As for the other men’s reformation, that is as absolutely a piece of humbuggery as Allen’s. Tommy Hadden is playing the pious with the hope of being secured from trial before the Court of General Sessions for having recently ‘shanghaed’ a Brooklynite, and also in consideration of a handsome moneyed arrangement with his employers–similar to that with Allen. ‘Kit’ Burn’s rat-pit will also be opened for religious services on Monday next; but the public need not be deceived in the matter of his reformation. His motive, like that of the others, is to make money, and, be it known, that he is to receive at the rate of one hundred and fifty dollars per month, for the use of his pit an hour every day. Slocum desired prayers at the Howard Mission, on Sunday last, but it is understood that he is not to be lionized, because the missionaries are not willing to pay him a high enough rental for his hall. As for the general movement carried on in Water street, under the false pretence that these men have voluntarily, and from purely religious motives, offered their saloons for public worship, and have, themselves, determined to reform, very little more need be said. The daily prayer- meetings are nothing more than assemblages of religious people from among the higher grades of society, in what were once low dance-halls. There is an unusual amount of interest displayed at these meetings, and much good has, doubtless, been accomplished thereby, but it is also a fact, that there are but a few, and sometimes none, of the wretched women, or ruffianly, vicious men, of that neighborhood, present. Those classes are not reached at all, and it is false to say that a revival is going on among them.

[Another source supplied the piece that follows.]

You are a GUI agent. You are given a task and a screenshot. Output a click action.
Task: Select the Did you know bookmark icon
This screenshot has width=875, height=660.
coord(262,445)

The character of the audiences and the exercises are similar to that of the noon meeting at the Fulton street Church.
With a view of sounding Allen on various points of public interest, connected with this exciting affair, the writer, on Thursday, paid a visit to the devildom of which Allen is monarch, and there saw and heard some things that are worth the reader’s attention. The house, 304 Water street, was easily found. Opening the door that leads from the Street into the apartment that once served as a bar-room, he (the writer) asked if Mr. Allen was at home, and he was informed by a lad to whom the inquiry was addressed, that he was not–he was across the street talking to Slocum, (the proprietor of a neighboring dance-hall,) and if the business upon which the visitor had called was important he would be summoned. Allen was accordingly sent for, and with evident reluctance he accompanied the lad to the room of which we have spoken.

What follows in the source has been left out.